━━━━━ Data excerpts

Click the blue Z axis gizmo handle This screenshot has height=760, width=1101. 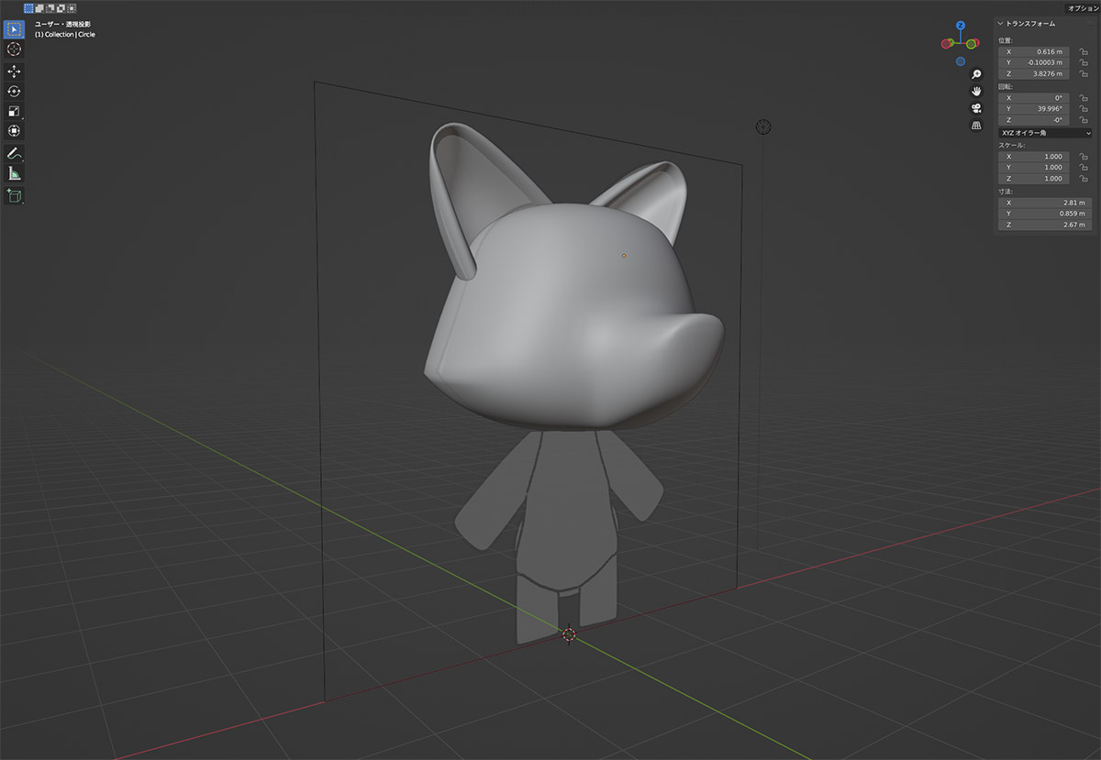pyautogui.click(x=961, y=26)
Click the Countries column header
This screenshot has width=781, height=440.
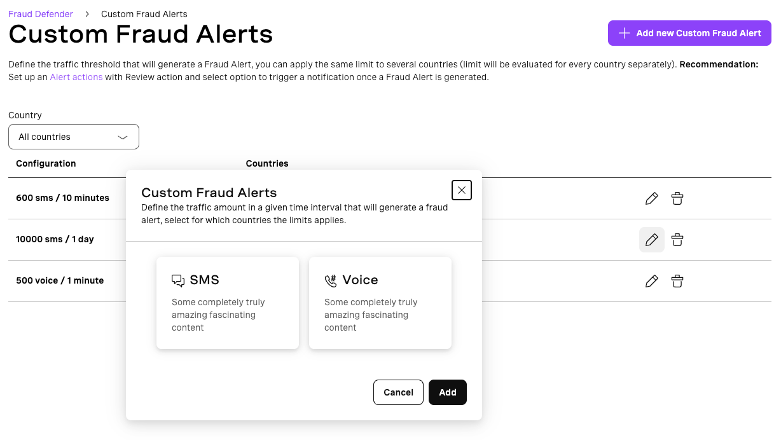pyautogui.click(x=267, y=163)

━━━━━━━━━━
━━━━━ Data excerpts

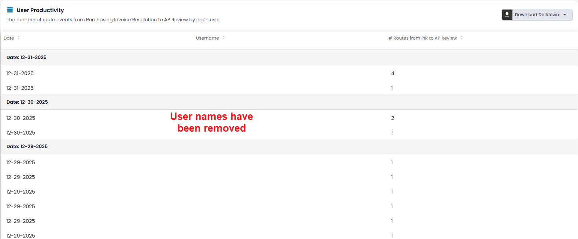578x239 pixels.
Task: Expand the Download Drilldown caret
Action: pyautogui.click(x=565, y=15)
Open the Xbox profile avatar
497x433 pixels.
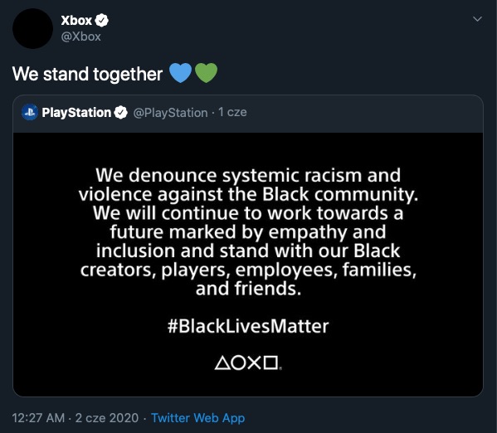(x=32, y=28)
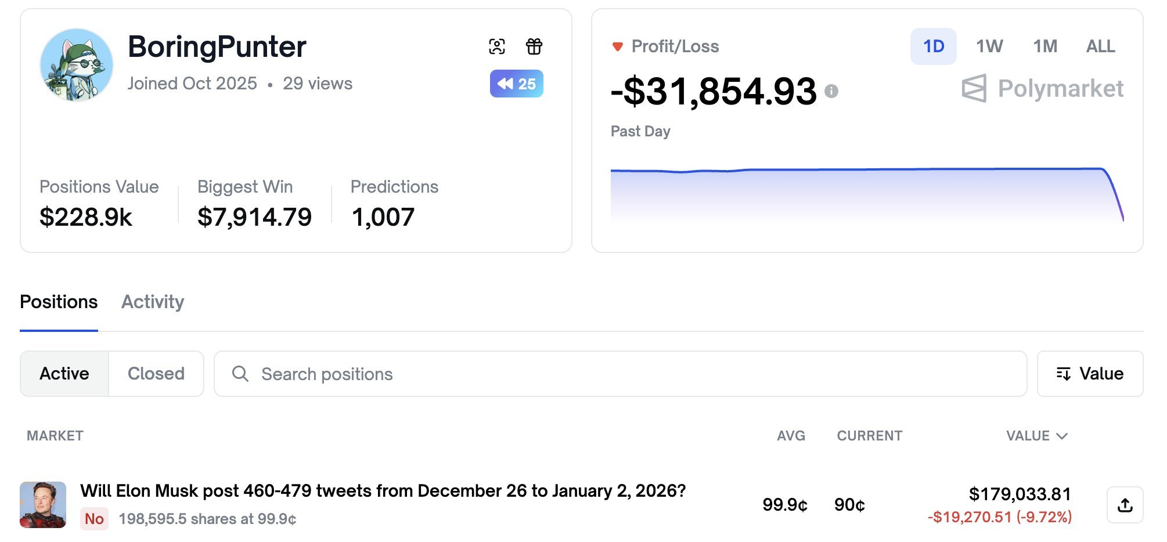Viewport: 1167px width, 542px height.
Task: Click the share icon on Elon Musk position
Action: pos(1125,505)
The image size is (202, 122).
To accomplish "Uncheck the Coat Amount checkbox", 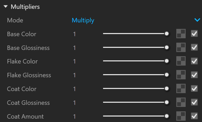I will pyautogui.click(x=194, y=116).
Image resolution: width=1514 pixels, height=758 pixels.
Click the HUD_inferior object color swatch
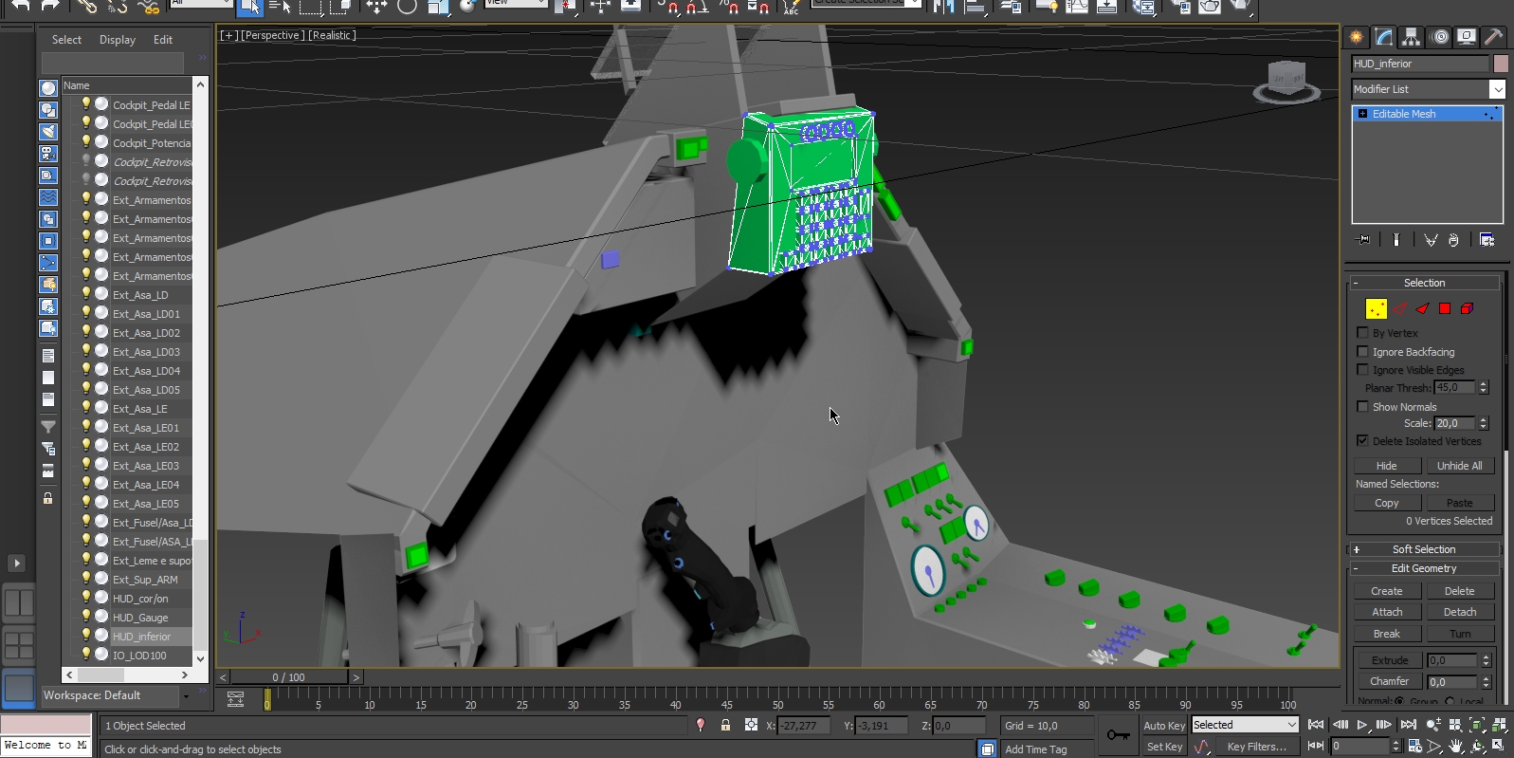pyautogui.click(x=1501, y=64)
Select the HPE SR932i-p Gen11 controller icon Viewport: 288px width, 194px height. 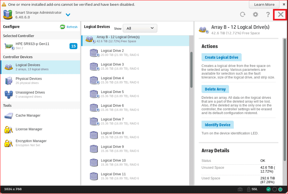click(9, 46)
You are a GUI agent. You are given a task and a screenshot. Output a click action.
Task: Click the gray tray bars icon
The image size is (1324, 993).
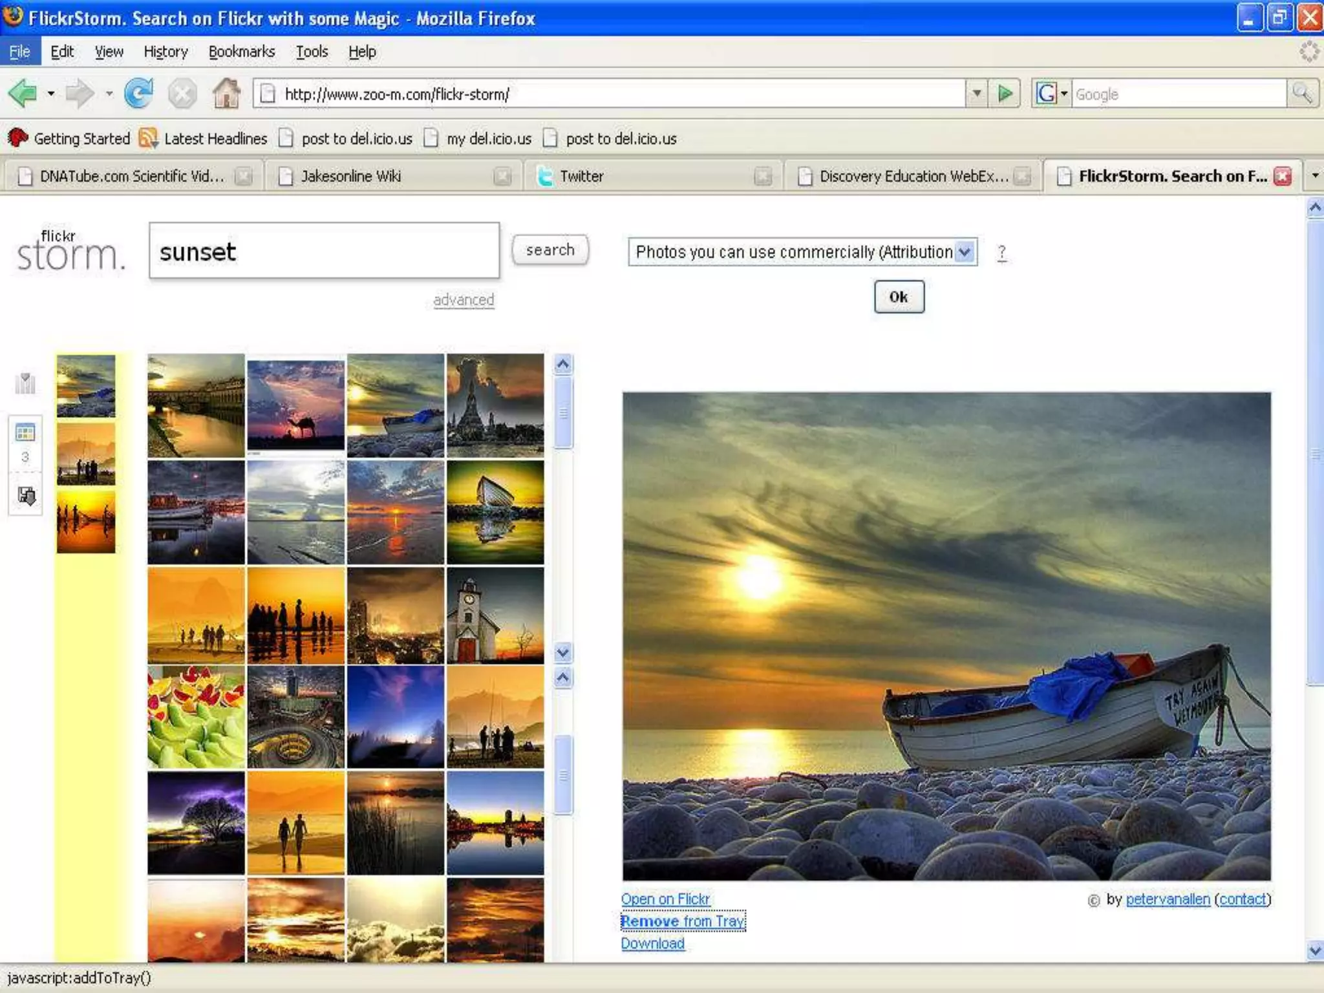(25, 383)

━━━━━━━━━━
━━━━━ Data excerpts

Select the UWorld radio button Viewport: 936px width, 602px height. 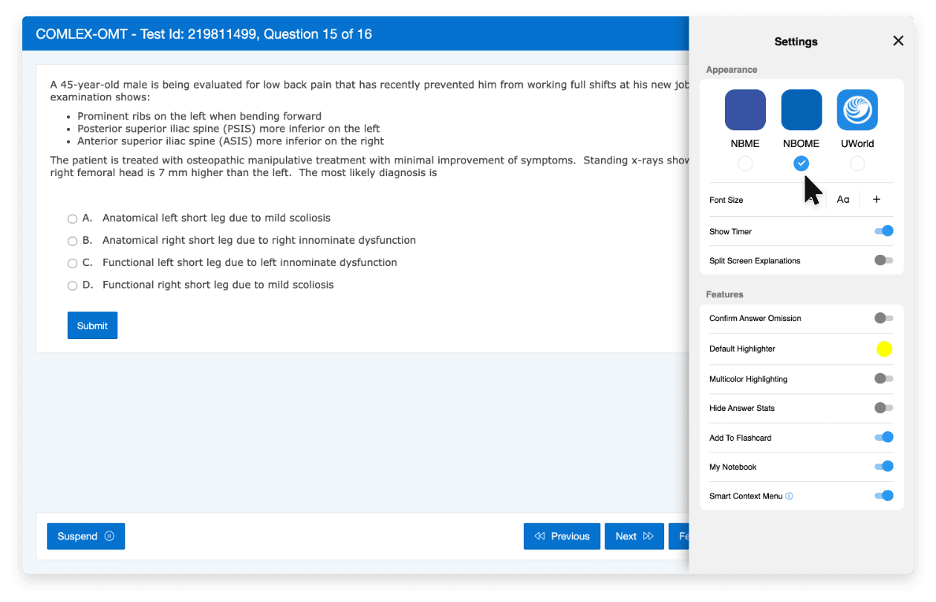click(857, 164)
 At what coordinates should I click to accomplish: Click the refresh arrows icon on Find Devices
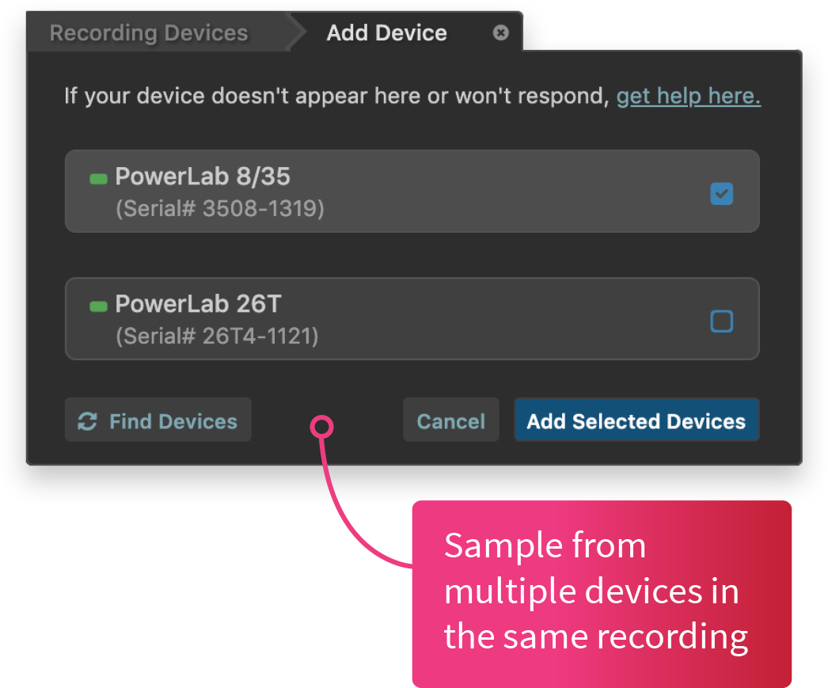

━━━━━━━━━━

Rename "Countries" to "Regions" in the part that opens with the line containing "Click the Countries column header" and closes with the line containing "pyautogui.click(x=267, y=163)", and give only those lines with nothing else altered. Leave the pictures out of the answer.

(Result of this exercise)
Click the Regions column header
This screenshot has width=781, height=440.
pyautogui.click(x=267, y=163)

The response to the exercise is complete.